# Question about a soap label



## Chefmom (Mar 14, 2015)

A friend of mine in Australia, who is trying to find better soaps to buy sent me this snap of a label of a soap he picked up.  His first thought was "where is the lye?", and I found it unusual that no sodium hydroxide is listed on the label either.  However, I also know nothing about soap label laws in Australia....

I also had a chuckle over the fact that the big letters state "Botanical  Soap, OLIVE OIL" when olive oil is listed as an ingredient after  fragrance, so there is no way there could be much olive oil in the soap.

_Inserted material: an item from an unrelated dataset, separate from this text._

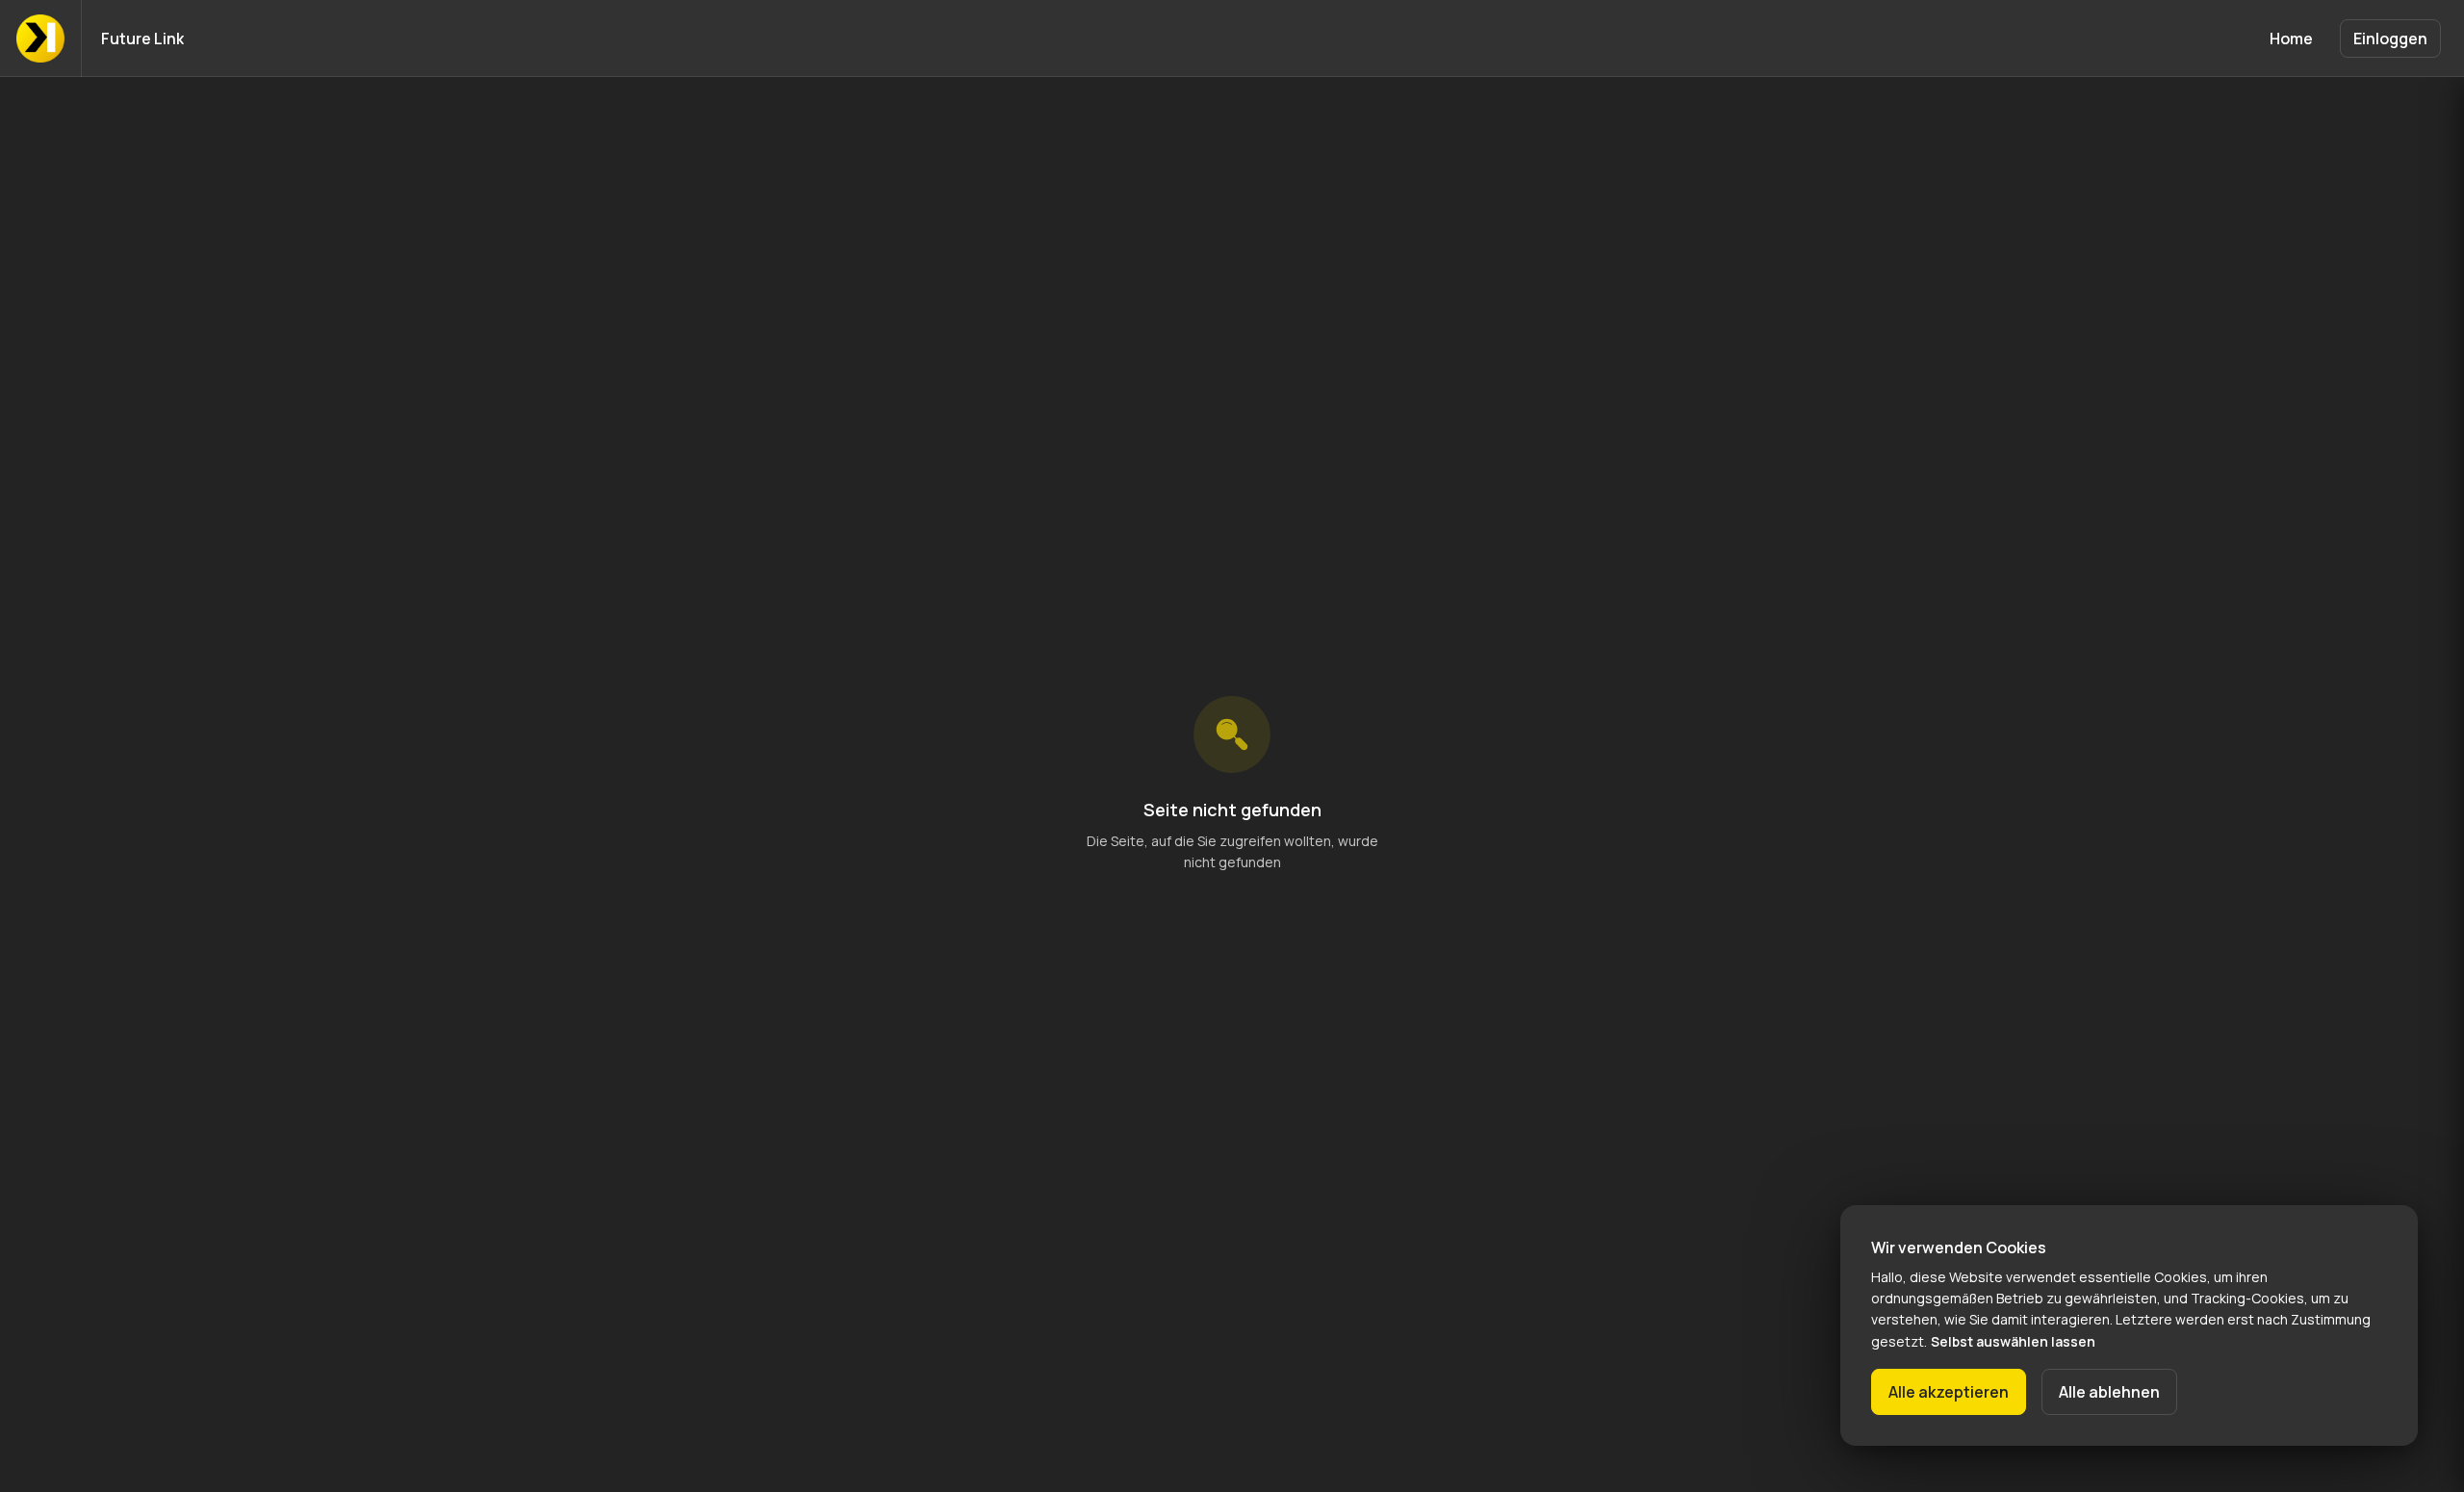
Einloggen (2390, 38)
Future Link (142, 38)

After I looked at it again, I googled the ingredients... EDTA and HEDP since both of those were foreign ingredients to me.  My results gave me very long chemical names and ended up just confusing me more....

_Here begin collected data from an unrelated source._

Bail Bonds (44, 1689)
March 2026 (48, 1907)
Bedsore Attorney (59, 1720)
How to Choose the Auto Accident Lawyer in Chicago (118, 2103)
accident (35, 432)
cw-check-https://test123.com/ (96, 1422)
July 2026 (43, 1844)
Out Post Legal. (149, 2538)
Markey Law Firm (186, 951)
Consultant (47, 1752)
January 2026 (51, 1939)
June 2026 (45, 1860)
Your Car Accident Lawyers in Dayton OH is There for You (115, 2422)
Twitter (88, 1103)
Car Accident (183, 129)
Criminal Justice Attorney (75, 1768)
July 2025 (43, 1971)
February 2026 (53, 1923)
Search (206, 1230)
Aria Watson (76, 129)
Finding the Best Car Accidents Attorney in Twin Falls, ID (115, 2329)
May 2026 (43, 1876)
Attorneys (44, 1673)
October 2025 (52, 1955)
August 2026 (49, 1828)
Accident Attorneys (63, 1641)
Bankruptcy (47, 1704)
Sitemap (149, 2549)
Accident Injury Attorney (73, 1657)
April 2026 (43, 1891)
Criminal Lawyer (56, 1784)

Does anyone know what those ingredients are supposed to DO in soap?


----------



## Dahila (Mar 14, 2015)

EDTA cuts down soap scum, HEDP is also chellating agent.  Wait for Deeanna she is our guru she will translate it into plain language for regular people )


----------



## lionprincess00 (Mar 14, 2015)

Any name of a chemical additive, go to Google. Type the name (edta in this instance), and type swiftcraftymonkey after the search word your curious about. You will learn all you ever wanted to know about it lol.

http://swiftcraftymonkey.blogspot.com/2009/10/edta-chelating-and-sequestering-anti.html?m=1

Edit.
From what I can tell, the hedp is etidronic acid.
http://en.m.wikipedia.org/wiki/Etidronic_acid


----------



## dixiedragon (Mar 14, 2015)

My understanding (which could be flawed) is that here in the US there is no lye in the final product, so you are supposed to list "sodium lard ate, sodium cocoate" etc, which means those oils are saponified.


----------



## hmlove1218 (Mar 14, 2015)

Yeah but if you do that, then you're supposed to know the correct proportions of each.  Also, you have to list glycerin, and the leftover oils from your superfat.  That's labeling what came out of the soap pot.  It's easier for most people to label what goes in the soap pot because it doesn't require a lab test to figure out what order to list ingredients.


----------